Numerical Simulation of Improvement of Voltage Profile and Reliability by Efficient Placement of Distributed Generation in Grid Connected System

Abstract

Many studies have been performed on the positioning of ideal capacitors in appropriation systems for the purposes of power factor modification, voltage profile enhancement, and loss reduction. Mechanical plants with variable load conditions, in particular, have large inductive loads and a low power factor. Much of the time, a client's primary reason for building a capacitor bank is to keep a strategic distance from power bill penalties. The power factor is a ratio of true power to apparent power that indicates how much true power electrical equipment absorbs. Inductive or capacitive reactance, as well as harmonics in the circuit, induce a power factor of some importance other than solidarity. By minimizing power losses, the framework could be able to achieve a longer life expectancy and improved dependability.
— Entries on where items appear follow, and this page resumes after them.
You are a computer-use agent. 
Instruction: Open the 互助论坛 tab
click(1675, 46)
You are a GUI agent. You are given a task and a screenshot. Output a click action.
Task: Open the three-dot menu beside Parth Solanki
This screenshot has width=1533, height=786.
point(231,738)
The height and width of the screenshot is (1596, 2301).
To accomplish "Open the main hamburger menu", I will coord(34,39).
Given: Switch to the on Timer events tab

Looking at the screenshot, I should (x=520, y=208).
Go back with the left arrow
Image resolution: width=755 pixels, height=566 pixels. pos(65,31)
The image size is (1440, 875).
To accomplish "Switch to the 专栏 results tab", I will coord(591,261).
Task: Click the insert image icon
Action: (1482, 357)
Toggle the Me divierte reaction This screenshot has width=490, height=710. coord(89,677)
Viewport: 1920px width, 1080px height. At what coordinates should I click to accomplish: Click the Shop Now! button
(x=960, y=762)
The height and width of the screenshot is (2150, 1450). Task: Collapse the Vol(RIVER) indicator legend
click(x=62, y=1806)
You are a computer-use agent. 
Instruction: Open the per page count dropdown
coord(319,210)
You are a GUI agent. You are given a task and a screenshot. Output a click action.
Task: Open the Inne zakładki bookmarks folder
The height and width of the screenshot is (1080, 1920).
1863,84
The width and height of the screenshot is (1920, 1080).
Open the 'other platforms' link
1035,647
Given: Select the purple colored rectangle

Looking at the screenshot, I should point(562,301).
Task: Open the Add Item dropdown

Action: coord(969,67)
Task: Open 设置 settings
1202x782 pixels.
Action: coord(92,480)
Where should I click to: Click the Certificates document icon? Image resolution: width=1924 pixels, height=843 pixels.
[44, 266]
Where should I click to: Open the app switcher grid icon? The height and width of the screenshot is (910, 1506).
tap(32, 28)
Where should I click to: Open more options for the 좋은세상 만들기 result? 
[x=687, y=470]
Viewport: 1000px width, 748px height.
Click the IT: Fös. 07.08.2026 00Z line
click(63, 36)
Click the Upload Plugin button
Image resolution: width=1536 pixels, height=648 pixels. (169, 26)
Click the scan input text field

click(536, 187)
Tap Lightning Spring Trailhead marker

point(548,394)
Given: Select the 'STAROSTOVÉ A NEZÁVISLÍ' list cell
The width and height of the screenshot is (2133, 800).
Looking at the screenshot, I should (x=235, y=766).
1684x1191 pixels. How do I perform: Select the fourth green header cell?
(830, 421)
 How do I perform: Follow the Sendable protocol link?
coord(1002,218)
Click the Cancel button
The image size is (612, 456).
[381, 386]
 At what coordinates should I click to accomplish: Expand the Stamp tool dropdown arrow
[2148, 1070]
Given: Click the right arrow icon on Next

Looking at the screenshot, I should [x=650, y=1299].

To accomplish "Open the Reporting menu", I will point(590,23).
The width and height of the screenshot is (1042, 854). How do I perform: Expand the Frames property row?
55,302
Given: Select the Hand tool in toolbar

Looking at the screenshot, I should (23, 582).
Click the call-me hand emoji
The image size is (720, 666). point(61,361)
By choosing the right size, area, and cost of capacitor bank, different techniques have been used to minimize power losses financially. The issue of capacitor allocation in electrical distribution systems involves rising energy and lowering pinnacle power misfortune by capacitor establishment methods. This paper introduces a novel method for evaluating framework competitor hubs in a capacitor structure conveyance device using inexact thought. The capacitor placement technique is divided into two sections: to some extent one, misfortune affectability factors are used to choose the up-and-comer areas for the capacitor situation, and to a lesser extent two, the genetic algorithm technique is used to recognize the capacitor measures for minimizing energy losses and improving voltage profiles through capacitor placement. The proposed strategy is implemented on the IEEE-34 bus system, and the target feature is achieved using a genetic algorithm and enhanced particle swarm optimization. For the test case, the implemented device performed well in terms of loss reduction and voltage profile change.